The existence of something that someone at Microsoft refers to as a Shim Database Compiler has been known for at least a decade because Microsoft’s documentation of tag 0x6022 (TAG_COMPILER_VERSION), apparently contemporaneous with Windows Vista, describes this tag’s data as the “Shim Database Compiler version”. And what, then, is the ShimDBC.exe from the even older TechNet article if it’s not this Shim Database Compiler?

But has anyone outside Microsoft ever seen this compiler? Dig out an installation disc for Windows XP from 2001, look in the Support Tools directory, install the ACT version 2.0 from its self-extracting executable, and perhaps install the Support Tools too in case that’s what the TechNet article means by “support utility”. For your troubles, which may include having to install Windows XP, you’ll get the article’s QFixApp.exe, and the Compatibility Administrator, as CompatAdmin.exe, and some other possibly useful or at least instructive tools such as GrabMI.exe, but you don’t get any file named ShimDBC.exe. I suspect that ShimDBC.exe never has existed in public as any sort of self-standing utility or even as its own file. Even if it did once upon a time, we should want a modern version that knows the modern tags such as 0x7025 (TAG_KSHIM) for defining driver shims.

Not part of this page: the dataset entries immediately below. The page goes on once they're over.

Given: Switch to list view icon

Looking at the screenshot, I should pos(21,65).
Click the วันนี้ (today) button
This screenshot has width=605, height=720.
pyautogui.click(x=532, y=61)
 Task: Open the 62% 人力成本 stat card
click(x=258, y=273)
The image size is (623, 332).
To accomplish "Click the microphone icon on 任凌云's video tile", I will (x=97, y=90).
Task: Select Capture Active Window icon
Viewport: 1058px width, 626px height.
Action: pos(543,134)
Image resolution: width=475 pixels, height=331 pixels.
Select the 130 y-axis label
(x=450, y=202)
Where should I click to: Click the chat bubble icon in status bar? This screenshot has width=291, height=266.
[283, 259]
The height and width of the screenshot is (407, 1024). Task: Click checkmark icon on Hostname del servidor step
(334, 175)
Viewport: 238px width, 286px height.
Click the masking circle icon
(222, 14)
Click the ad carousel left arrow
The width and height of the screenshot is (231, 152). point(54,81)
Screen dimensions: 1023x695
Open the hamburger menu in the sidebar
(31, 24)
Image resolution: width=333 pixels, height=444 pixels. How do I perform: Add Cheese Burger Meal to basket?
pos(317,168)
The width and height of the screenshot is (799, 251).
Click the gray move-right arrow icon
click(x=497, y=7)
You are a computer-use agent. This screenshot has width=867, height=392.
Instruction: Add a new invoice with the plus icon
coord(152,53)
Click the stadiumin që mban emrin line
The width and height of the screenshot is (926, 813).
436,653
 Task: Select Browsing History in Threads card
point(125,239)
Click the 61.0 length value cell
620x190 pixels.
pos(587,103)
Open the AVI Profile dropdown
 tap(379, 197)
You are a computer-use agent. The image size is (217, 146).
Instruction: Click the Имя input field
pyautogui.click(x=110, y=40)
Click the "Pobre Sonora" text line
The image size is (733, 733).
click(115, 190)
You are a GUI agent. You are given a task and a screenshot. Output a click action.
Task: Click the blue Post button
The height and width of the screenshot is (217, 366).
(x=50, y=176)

For some good news, look into either QFixApp.exe or CompatAdmin.exe using whatever is your tool of choice for inspecting executables. Inside each, not as resources but intermingled with the code and data, are several instances of ShimDBC as text. We’ve had Microsoft’s Shim Database Compiler for 15 years since the release of Windows XP. All along, the code and data for the console program ShimDBC.exe, from its wmain function inwards, has been linked into the GUI programs QFixApp.exe and CompatAdmin.exe (of which only the latter survives to modern versions of the ACT). Each of the GUI programs has a WinMain function that’s first to execute after the C Run-Time (CRT) initialisation. Whenever either of the GUI programs wants to create an SDB file, it composes the Unicode text of a command line for the fake ShimDBC.exe and calls a routine that first parses this into the argc and argv that are expected for a wmain function and which then simply calls the wmain function. Where the TechNet article says QFixApp uses ShimDBC.exe, it is correct, but it doesn’t mean that QFixApp executes ShimDBC.exe as a separate program, more that QFixApp simulates such execution from the ShimDBC code and data that’s built in.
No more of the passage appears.